Nonresidential construction spending expanded 0.4 percent on a monthly basis in December 2014, according to the Feb. 2 release from the U.S. Census Bureau. Spending for the month totaled $627.1 billion on a seasonally adjusted, annualized basis, 5.9 percent higher than December 2013. The government also upwardly revised November's spending estimate from $617 billion to $624.8 billion and October's figure from $623 billion to $627.4 billion.
"Despite the slight expansion indicated in today's report, nonresidential construction lost some of its momentum during the final two months of 2014; however, this should represent only a minor dip in the industry's momentum headed into 2015," said Associated Builders and Contractors Chief Economist Anirban Basu. "It is possible that the past two spending reports indicate the U.S. economy is not as robust as many analysts believe but it is important to remember that 2014, as whole, was a solid year of recovery for the industry and total nonresidential construction spending was 6.6 percent higher than in 2013.

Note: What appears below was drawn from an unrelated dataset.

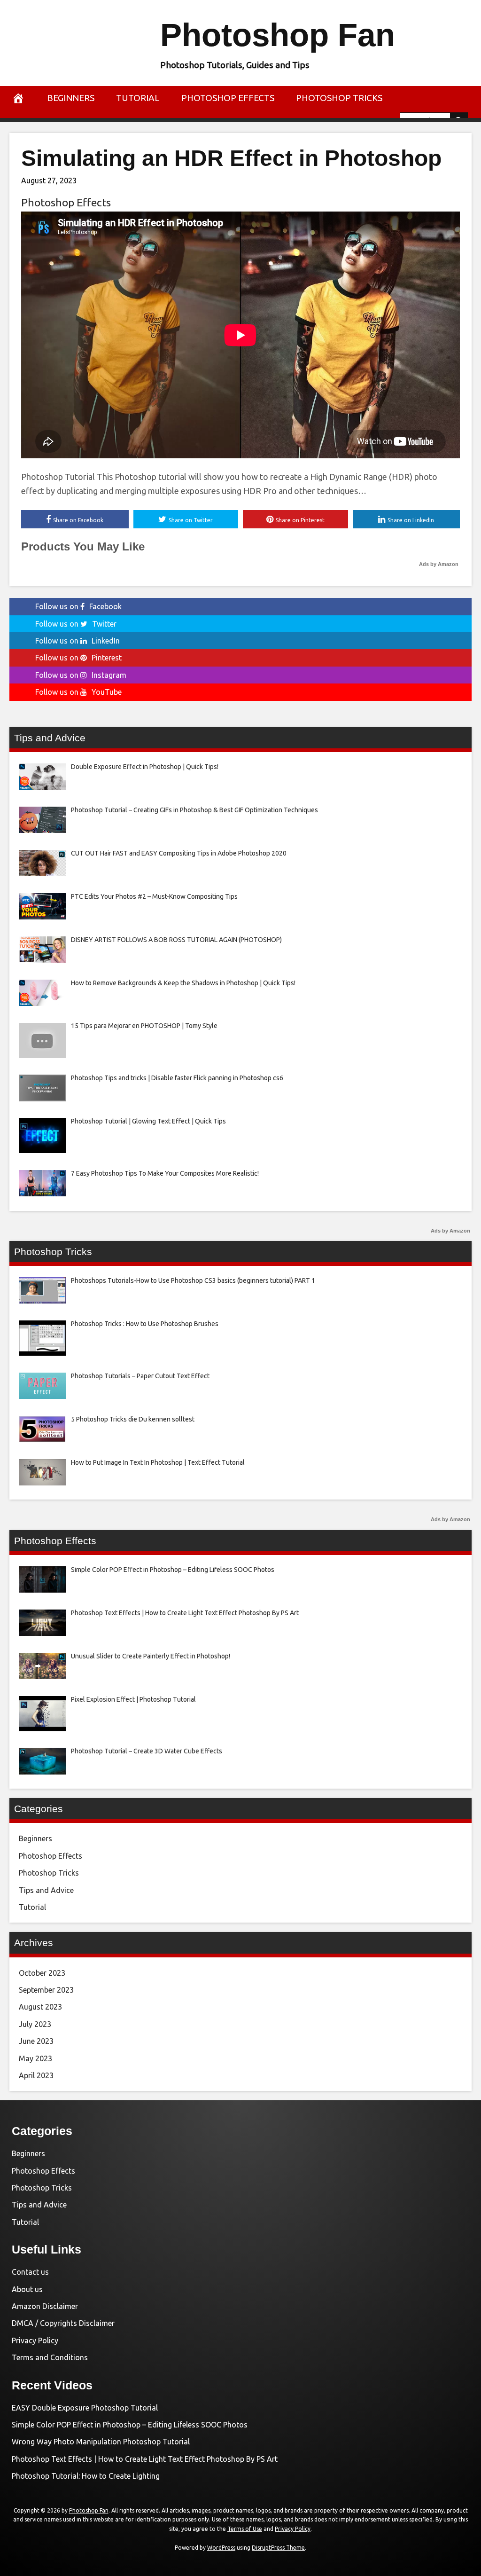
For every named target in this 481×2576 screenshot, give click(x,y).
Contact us (30, 2272)
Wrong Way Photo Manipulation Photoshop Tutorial (101, 2441)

"While some may surmise that the lack of momentum in nonresidential construction spending is related to the sharp fall in oil prices, this does not appear to be the case," said Basu. "Oil-related construction categories like transportation and manufacturing have retained their momentum while categories such as public safety and education have experienced declines in spending. It is also possible that the decline simply represents noise in the data; after all, October and November's figures have been revised higher while the December estimate remains preliminary."
Seven of 16 nonresidential construction subsectors posted increases in spending in December on a monthly basis.
·Communication construction spending expanded 2.5 percent for the month, but is down 9.5 percent for the year.
·Highway and street-related construction spending grew 2.5 percent in December and is up 10.5 percent compared to the same time last year.
·Power-related construction spending grew 1 percent for the month, but is 8.3 percent lower than the same time one year ago.
·Conservation and development-related construction spending grew 1.7 percent for the month and is up 24 percent on a yearly basis.
·Office-related construction spending grew 1.7 percent in December and is up 17.6 percent from the same time one year ago.
·Manufacturing-related spending expanded by 2 percent in December and is up 18.1 percent for the year.
·Amusement and recreation-related construction spending gained 1.9 percent on a monthly basis and is up 11.9 percent from the same time last year.
Spending in nine nonresidential construction subsectors declined in December on a monthly basis.
·Health care-related construction spending fell 1 percent for the month and is down 2.1 percent for the year.
·Education-related construction spending fell 1.2 percent for the month, but is up 3.9 percent on a year-over-year basis.
·Spending in the water supply category fell 0.3 percent from November but is 10.1 percent lower than at the same time last year.
·Construction spending in the transportation category fell 0.2 percent on a monthly basis, but has expanded by 9.5 percent on an annual basis.
·Public safety-related construction spending fell 4 percent on a monthly basis and is down 9.5 percent on a year-over-year basis.
·Commercial construction spending lost 1.7 percent in December, but is up 10.7 percent on a year-over-year basis.
·Religious spending fell 4.1 percent for the month and is down 1.3 percent from the same time last year.
·Lodging construction spending fell 1.4 percent on a monthly basis, but is up 18.3 percent on a year-over-year basis.
·Sewage and waste disposal-related construction spending fell 2 percent for the month, but has grown 10.5 percent on a 12-month basis.